◆ INSTRUCTIONS FOR THE TASK
Print exactly the lines from the one that contains "797x415 pixels. How" through the final line of the entries below, both included, and nothing else; omit the pictures.

== EXTRACTED RECORDS ==

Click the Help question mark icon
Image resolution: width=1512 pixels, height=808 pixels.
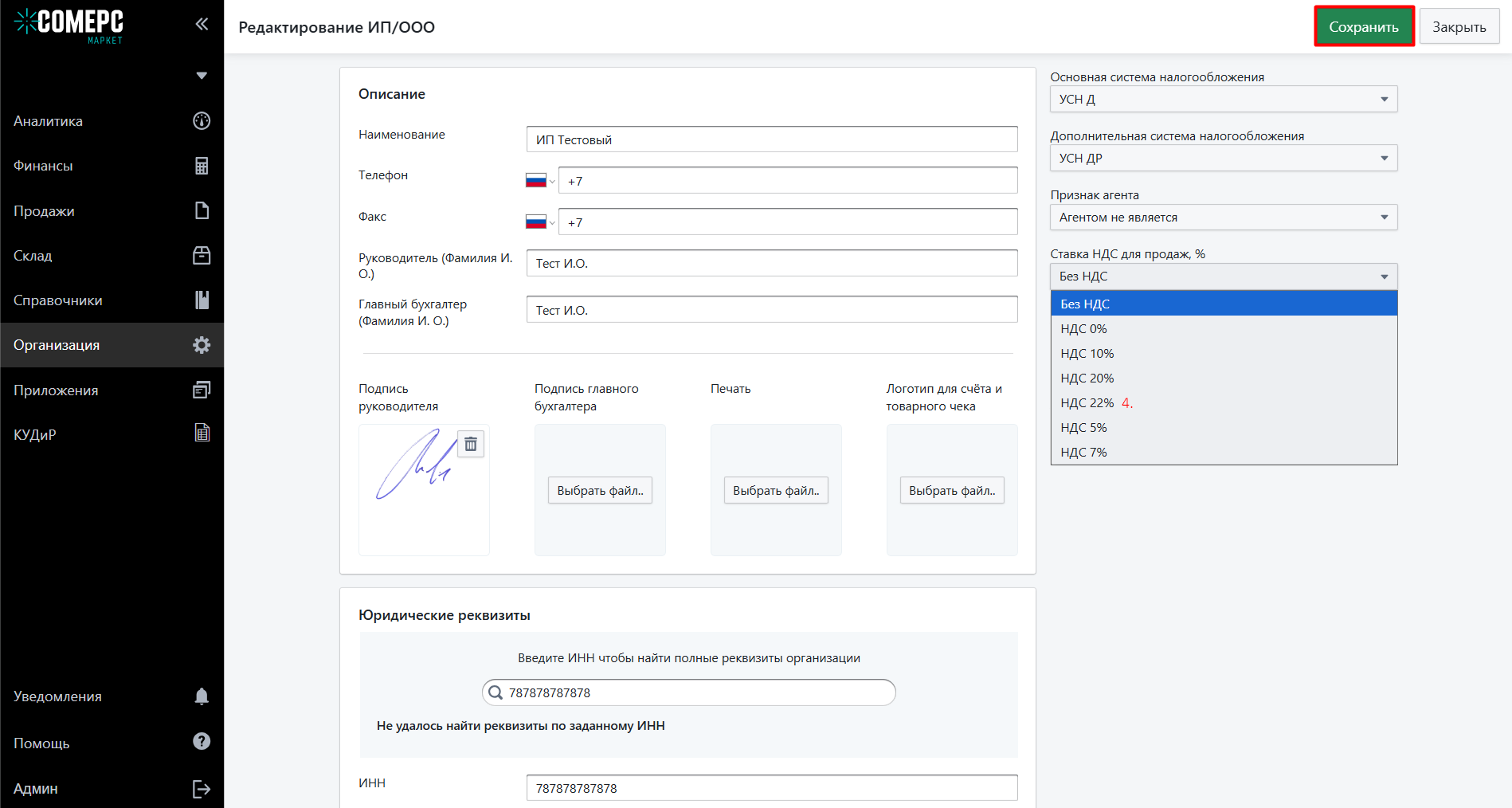pos(202,742)
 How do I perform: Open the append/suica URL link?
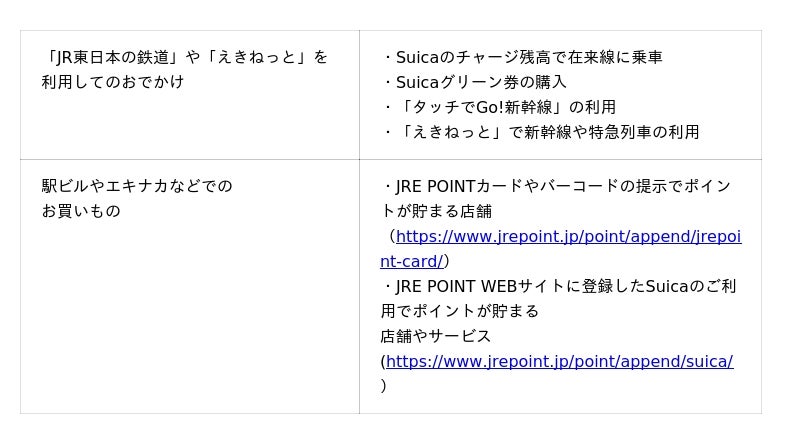pos(559,362)
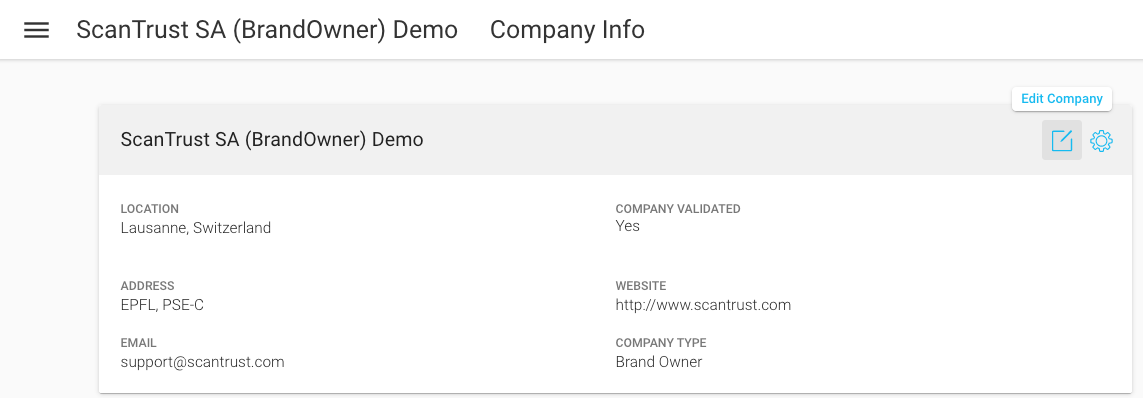The image size is (1143, 398).
Task: Click the ADDRESS field label
Action: pos(147,286)
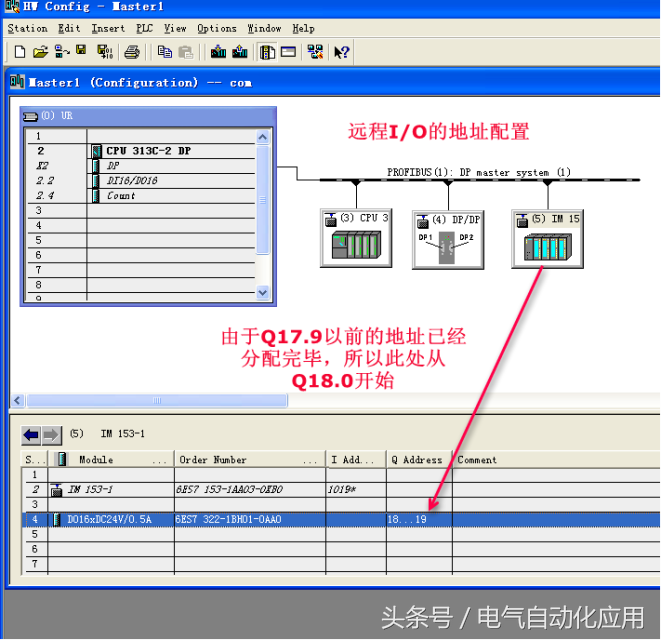Select the CPU 3 station icon

(x=355, y=238)

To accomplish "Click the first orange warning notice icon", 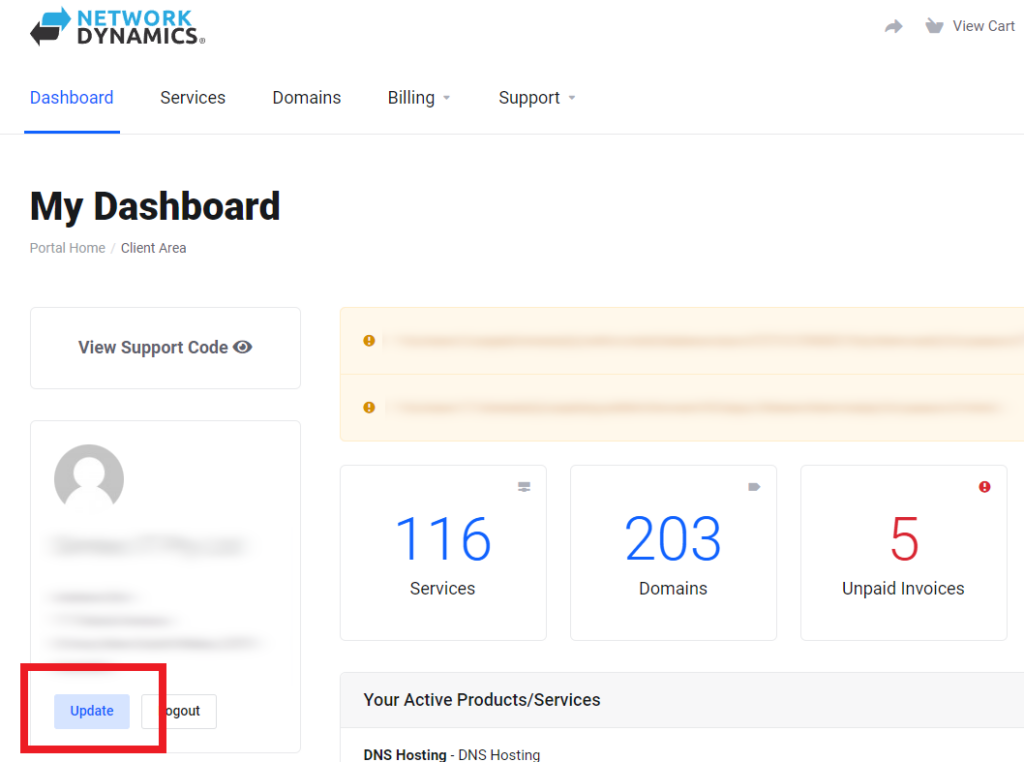I will click(369, 341).
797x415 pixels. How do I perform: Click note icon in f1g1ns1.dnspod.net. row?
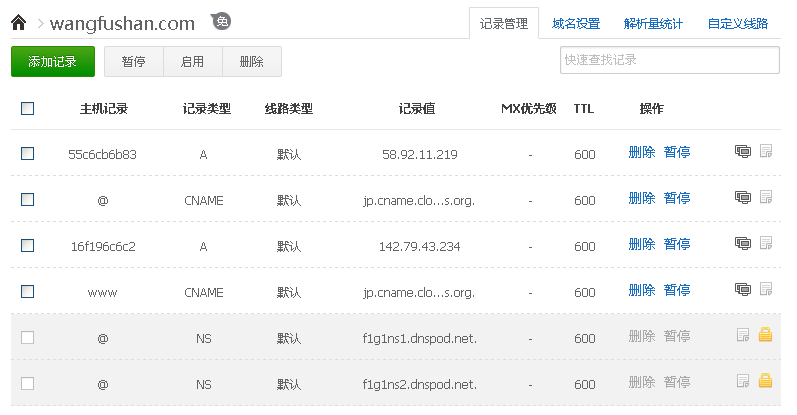coord(743,336)
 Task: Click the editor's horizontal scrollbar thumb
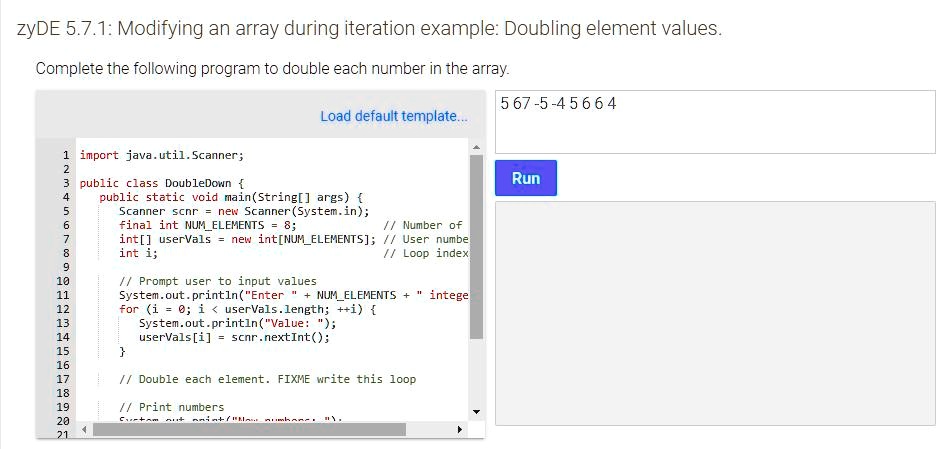(x=248, y=430)
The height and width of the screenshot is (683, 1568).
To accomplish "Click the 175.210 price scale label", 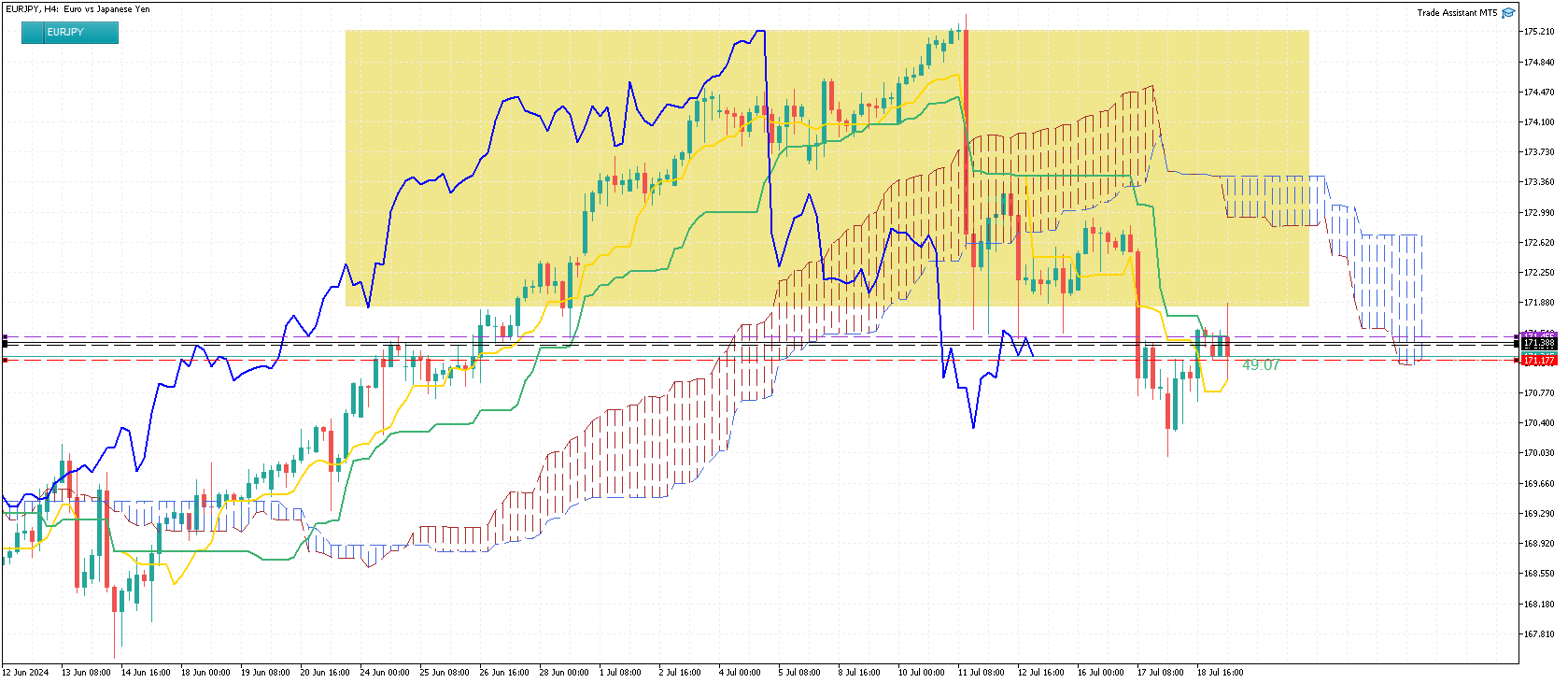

===

◆ SOLVED PROBLEM
797x415 pixels. How do I perform: Click note icon in f1g1ns1.dnspod.net. row?
coord(743,336)
 Task: Click the editor's horizontal scrollbar thumb
(x=248, y=430)
The height and width of the screenshot is (683, 1568).
To accomplish "Click the 175.210 price scale label", 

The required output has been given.